China and Russia have reached broad consensus on the proper handling of the sudden closure of the Cherkizovsky Market through friendly negotiations, said Chinese Vice Minister of Commerce Gao Hucheng in Moscow Saturday.

Gao, who arrived in Moscow Wednesday, heads a Chinese delegation for talks on the impact of the June 29 closing of the market, where tens of thousands of Chinese vendors had been operating.

Local analysts said the shutdown has marked an inevitable transformation of the nongovernmental trade between China and Russia and necessitated a change in mindset and operation mode among Chinese businessmen in Russia.

Reasons behind the abrupt shutdown

Cherkizovsky is Russia's biggest wholesale market.

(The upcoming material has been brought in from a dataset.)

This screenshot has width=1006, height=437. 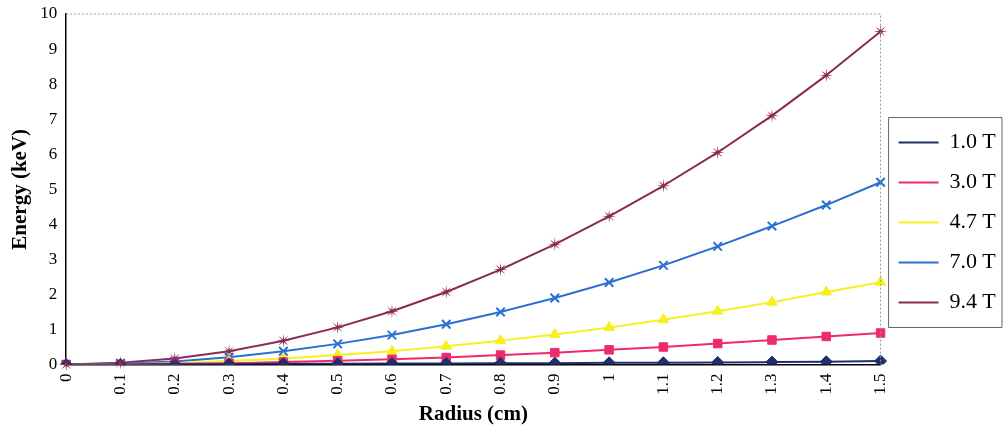 What do you see at coordinates (973, 301) in the screenshot?
I see `legend-label: 9.4 T` at bounding box center [973, 301].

Police abruptly shut down the nearly 300-hectare market in northeastern Moscow on June 29 after disclosure by the Russian Federal Supervision Service for Consumer Rights Protection and People Welfare of various illegal and irregular operation in the markets

Russian Prosecutor General's Office said the shutdown was due to bad sanitary and fire control conditions, but local media believe many factors have prompted the closure.

A June report tendered by Minister of Industry and Trade Victor Khristenko stated that contraband goods not only cost the government great loss in taxation, but also undermine the development of the country's light industry.

The report suggested promoting legal, standardized chainstores and cracking down on terminal markets notorious for the sales of counterfeited and shoddy products and goods entered the country through "grey customs clearance".

Russian Federal Supervision Service for Consumer Rights Protection and People Welfare, Prosecutor General's Office, Federal Migration Service , Moscow municipal government and other government agencies even proposed shutting down the market for good.

The latest poll conducted by research group Levada Center also showed that among 94 percent of Moscow citizens who know about the closure, 67 percent support the move. Another online poll conducted by newspaper Izvestia also showed that over 80 percent of netizens are in favor of the shutdown.

"Grey customs clearance" hampers Sino-Russian trade

Over the past 20 years, the people-to-people trade between China and Russia has undoubtedly made great contribution to bilateral economic and trade cooperation, said Gao Xiyun, Economic Minister Counselor of Chinese Embassy in Russia.

However, it is also an undeniable fact that problems such as "grey customs clearance" had seriously hampered the health development the bilateral people-to-people trade, he said.

The so-called "grey customs clearance" is a long-standing practice that involves intermediaries handling customs clearance for bulk commodities loaded in planes or containers trucks.

After paying the so-called "customs clearance companies," the consignors of the goods do not have to deal with Russian customs authorities in person. Consequently they receive no official customs declaration documents.

In recent years, the Russian government has strived to rectify its domestic market order. For a time, goods that entered the country through "grey customs clearance" were regarded as contraband, and their owners would face penalties, including fines or even outright confiscation.

Prior to the market closure, on Sep. 11, 2008, the Investigation Committee at the Russian Prosecutor General's Office sealed up a large part of Chinese merchants' container storehouse in the Cherkizovsky market.